> [Request A] Write out the lines of the entries below from the line containing "Viewport: 906px width, 562px height." through the line containing "click(x=632, y=242)", both included, and omit the pictures.

━━━ Passage to read

茶 FIRST IMPRESSIONS
茶 REVIEW OF BOOKS & FILMS
[FIRST IMPRESSIONS] “Where Do We Belong? On Language, Migration, & Teresa Wong’s All Our Ordinary Stories” by Rebekah Chan
Teresa Wong, All Our Ordinary Stories, Arsenal Pulp Press, 2024. 240 pgs.

I found the graphic novel All Our Ordinary Stories by Teresa Wong while searching for a sense of self. Having left Hong Kong almost four years ago, I felt out of place when I returned to Canada.
In Hong Kong, I was regarded as more Western, but in Canada I felt far more Chinese than my other Canadian-born Chinese counterparts. I therefore turned to literature in the hope of finding myself, reading the works of other Chinese women from North America and Hong Kong in desperation to situate myself somewhere in between. This was how I discovered Wong’s multigenerational family odyssey recounting how her family came to live in Canada from China and Hong Kong.

━━━━━━

> [Request B] Extend the review of Teresa Wong's graphic novel above, picking up right after its final sentence.

━━━ Items

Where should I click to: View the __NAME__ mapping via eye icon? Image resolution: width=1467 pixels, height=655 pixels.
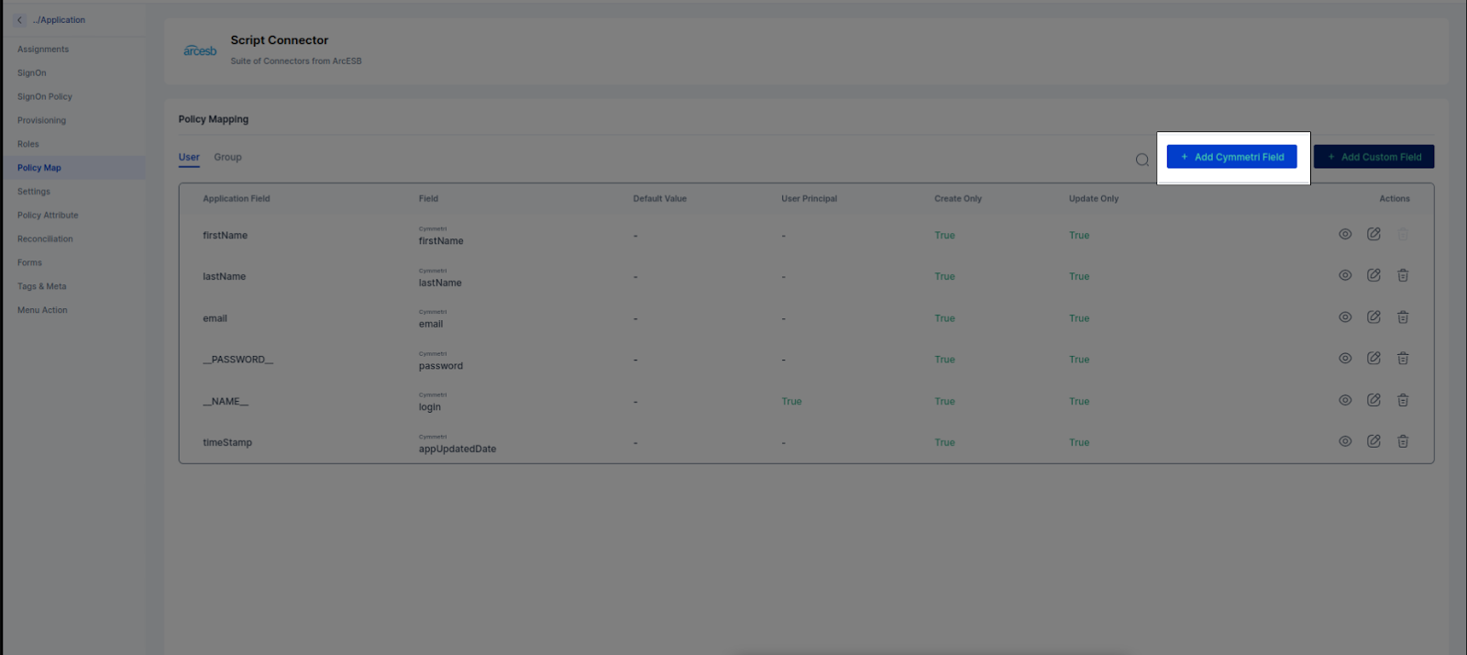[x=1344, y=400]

━━━━━━
━━━ Items

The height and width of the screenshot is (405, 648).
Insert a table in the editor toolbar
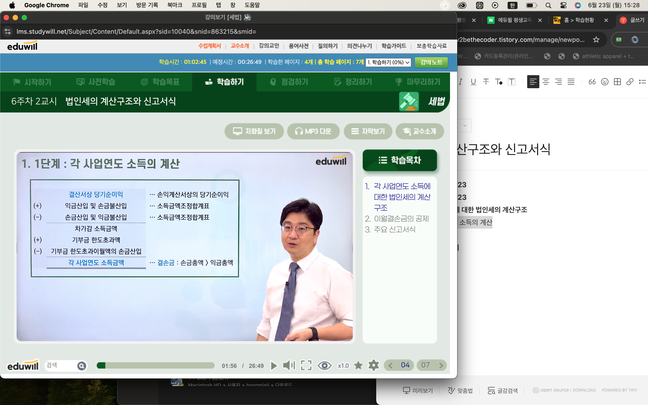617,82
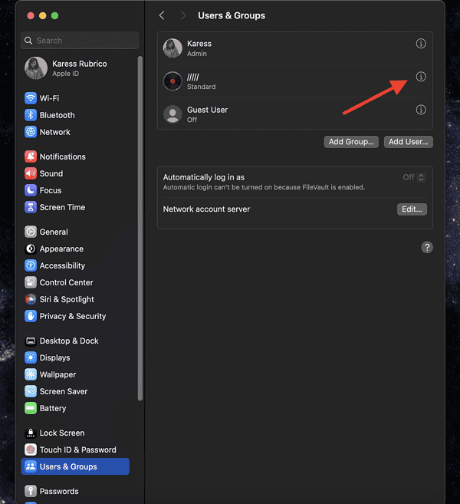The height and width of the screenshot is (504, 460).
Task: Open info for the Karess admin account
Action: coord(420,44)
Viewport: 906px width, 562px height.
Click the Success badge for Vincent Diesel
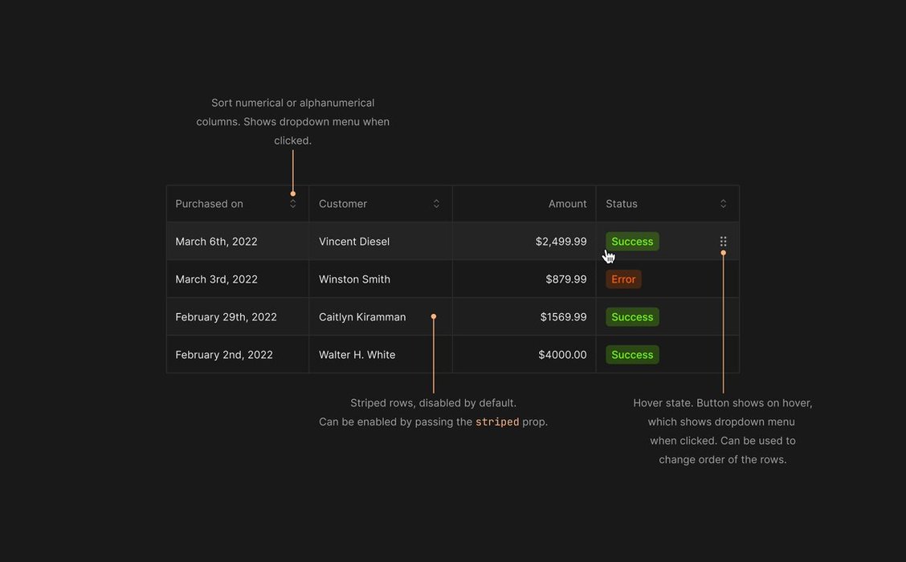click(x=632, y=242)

━━━━━━
━━━ Items

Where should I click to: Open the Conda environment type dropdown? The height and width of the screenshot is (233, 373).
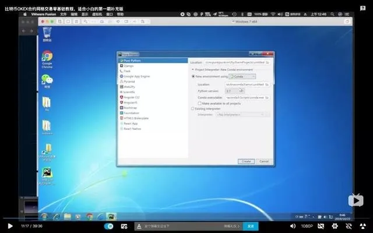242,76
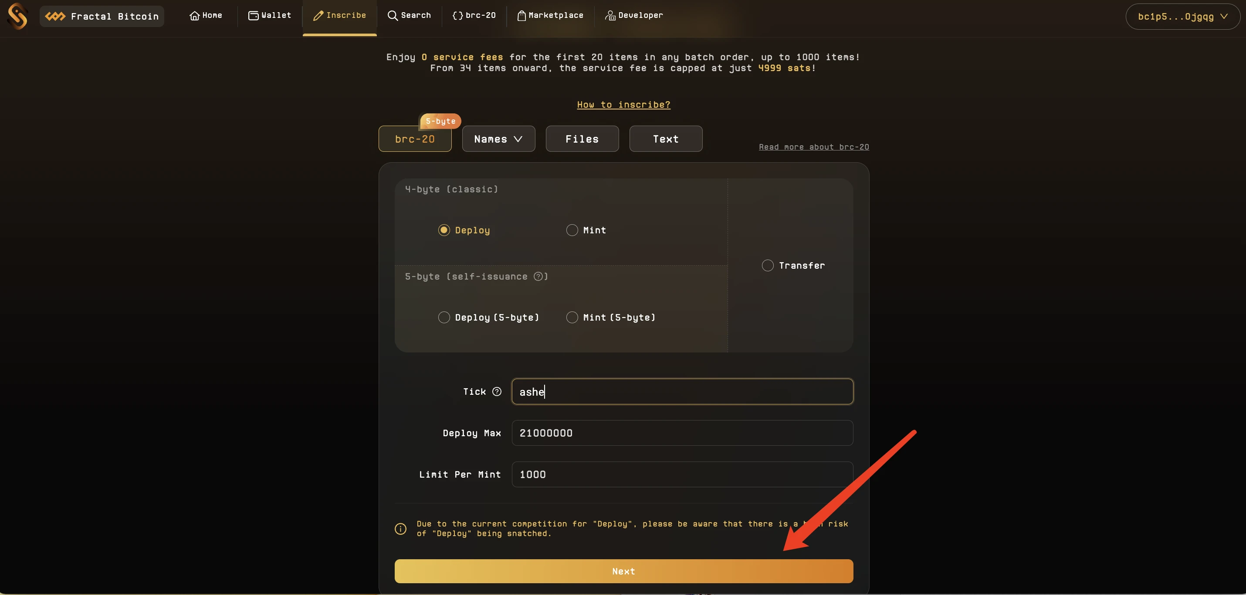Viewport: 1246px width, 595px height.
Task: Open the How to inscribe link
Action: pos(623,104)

━━━━━━

> [Result A]
Viewport: 906px width, 562px height.
Click the Success badge for Vincent Diesel
click(x=632, y=242)

> [Result B]
Before the story even begins, there is a disclaimer. Wong writes:
Notes On Language
My first language—the language of my family—is Cantonese. And even though I don’t speak it well, you can assume all conversations I have with my parents and other Chinese elders in this book occur in Cantonese. I have chosen to keep some Cantonese words untranslated because I feel they are better represented and more meaningful in their original form… I also use Mandarin Pinyin for many Chinese place names to make them easier to locate on a map. If you find this jumble of language and dialects frustrating, please know that it is even worse inside my head.
This patchwork of languages, a key characteristic of the diaspora, arises when immigrants and their children adapt and assimilate while maintaining knowledge of their heritage language. The result is a hybrid of English shaped by Chinese grammar, or Chinese words scattered within sentences in which they would not normally appear. Yet this is precisely where they do belong, where they fought to belong. Wong’s story of her broken Cantonese is itself a story of migration, of a language that has survived outside its origin and natural environment.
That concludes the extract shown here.